Coding — designed for agentic coding tasks with multi-turn agent interactions.
Context length: 4096 tokens (training) / 16384 tokens (serving).

See the base card for limitations (narrow training distribution, tool-name differences, reasoning inherited from the Opus-4.7 distill).

Smoke test

Loaded and run with vLLM 0.19 on an NVIDIA Thor (Blackwell) device. The model loads, captures CUDA graphs, runs the hybrid linear-attention + NVFP4 MoE path, and produces coherent text. This is a functional smoke test only — it is not a quality benchmark.

Generation speed

Quick on-device measurement (not a tuned benchmark): warmed, short chat-templated prompt, greedy decoding, CUDA graphs enabled, identical settings for both variants, single GPU.

> [Tasks]:
1. In the passage on the coding model, what context length is used for serving?
2. Continue the passage on the coding model from the point where it stops.

> [Supplied records]:

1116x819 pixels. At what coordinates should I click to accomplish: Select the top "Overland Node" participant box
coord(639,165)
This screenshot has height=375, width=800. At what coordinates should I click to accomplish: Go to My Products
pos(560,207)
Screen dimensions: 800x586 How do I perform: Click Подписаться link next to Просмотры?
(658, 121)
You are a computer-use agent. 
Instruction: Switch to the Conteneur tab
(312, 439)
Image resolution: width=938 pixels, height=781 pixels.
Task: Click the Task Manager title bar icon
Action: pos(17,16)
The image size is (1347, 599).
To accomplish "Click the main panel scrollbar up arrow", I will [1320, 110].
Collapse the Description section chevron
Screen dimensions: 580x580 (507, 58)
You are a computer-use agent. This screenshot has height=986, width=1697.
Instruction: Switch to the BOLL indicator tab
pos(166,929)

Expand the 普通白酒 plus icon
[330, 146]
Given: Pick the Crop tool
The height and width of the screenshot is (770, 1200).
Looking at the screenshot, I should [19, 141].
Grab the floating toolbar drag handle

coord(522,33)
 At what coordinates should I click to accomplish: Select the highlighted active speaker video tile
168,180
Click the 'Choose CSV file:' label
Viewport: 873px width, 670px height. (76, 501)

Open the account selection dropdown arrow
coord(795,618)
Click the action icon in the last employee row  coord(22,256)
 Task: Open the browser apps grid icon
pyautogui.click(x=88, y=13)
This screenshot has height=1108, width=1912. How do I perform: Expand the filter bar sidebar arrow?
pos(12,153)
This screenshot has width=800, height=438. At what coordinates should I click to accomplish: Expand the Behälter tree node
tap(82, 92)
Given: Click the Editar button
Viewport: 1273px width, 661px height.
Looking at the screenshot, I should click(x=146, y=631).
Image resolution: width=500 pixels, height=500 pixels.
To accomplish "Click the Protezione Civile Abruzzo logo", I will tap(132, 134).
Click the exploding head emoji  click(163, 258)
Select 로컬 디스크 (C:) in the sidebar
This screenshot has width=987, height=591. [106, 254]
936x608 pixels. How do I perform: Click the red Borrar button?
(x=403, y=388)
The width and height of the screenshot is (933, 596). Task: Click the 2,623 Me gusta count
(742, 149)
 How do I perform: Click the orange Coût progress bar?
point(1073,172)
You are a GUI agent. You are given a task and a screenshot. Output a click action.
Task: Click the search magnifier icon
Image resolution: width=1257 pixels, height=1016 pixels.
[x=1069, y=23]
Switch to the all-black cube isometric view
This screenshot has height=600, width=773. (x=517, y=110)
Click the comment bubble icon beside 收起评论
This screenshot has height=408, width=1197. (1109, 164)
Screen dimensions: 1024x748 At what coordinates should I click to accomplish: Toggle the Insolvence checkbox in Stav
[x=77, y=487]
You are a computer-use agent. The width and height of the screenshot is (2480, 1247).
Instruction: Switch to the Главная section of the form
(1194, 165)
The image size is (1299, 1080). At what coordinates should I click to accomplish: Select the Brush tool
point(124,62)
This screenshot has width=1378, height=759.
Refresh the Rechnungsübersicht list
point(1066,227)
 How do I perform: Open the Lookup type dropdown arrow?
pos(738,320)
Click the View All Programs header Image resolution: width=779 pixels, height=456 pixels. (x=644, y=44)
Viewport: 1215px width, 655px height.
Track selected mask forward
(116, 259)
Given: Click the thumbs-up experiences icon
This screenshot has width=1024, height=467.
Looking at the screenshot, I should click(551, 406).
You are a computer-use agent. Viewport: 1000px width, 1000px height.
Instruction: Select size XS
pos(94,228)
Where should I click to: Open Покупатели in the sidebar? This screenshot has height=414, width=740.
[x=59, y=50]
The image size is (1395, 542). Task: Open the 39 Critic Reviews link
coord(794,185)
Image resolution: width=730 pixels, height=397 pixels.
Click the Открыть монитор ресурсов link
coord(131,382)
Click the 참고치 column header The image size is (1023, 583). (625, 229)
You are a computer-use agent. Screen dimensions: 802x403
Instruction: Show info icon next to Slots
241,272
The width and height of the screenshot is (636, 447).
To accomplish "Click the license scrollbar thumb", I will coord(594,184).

> [Task-by-task outputs]:
1. 16384 tokens.

2.
	This model (NVFP4 W4A16)	BF16 source
Single-stream decode (tok/s)	41.8	30.3
Batched ×16 aggregate decode (tok/s)	330.8	303.0
On-disk size	~24 GB	~67 GB

Single-stream decode is memory-bandwidth bound, so the ~~4× smaller weights give the largest gain (~~1.4×); batched decode is more compute-bound and the W4A16 dequant cost narrows the gap. Numbers will vary with prompt length, batch size and KV-cache growth (this is a reasoning model — long thinking traces decode more tokens).

Test device

GPU: NVIDIA Thor (Blackwell, native NVFP4)
CPU / memory: 14-core ARM (aarch64), 122 GB unified memory
Software: JetPack / L4T R38.4 (Ubuntu 24.04), CUDA 13.0, driver 580, kernel 6.8.12-tegra
Serving: vLLM 0.19 (ghcr.io/nvidia-ai-iot/vllm:latest-jetson-thor)

What's quantized

Quantized → NVFP4	Kept in BF16
Routed experts (`mlp.experts.*.{gate,up,down}_proj`, 40 layers × 256 experts)	Linear / Gated-Delta-Net layers (`.linear_attn.`)
Shared experts (`mlp.shared_expert.{gate,up,down}_proj`)	MoE routers (`mlp.gate`), shared-expert gates
Full-attention projections (`self_attn.{q,k,v,o}_proj`)	Embeddings, `lm_head`, MTP head, all norms
	Vision tower (`model.visual.*`) — present in the arch, unused for text

Usage (vLLM)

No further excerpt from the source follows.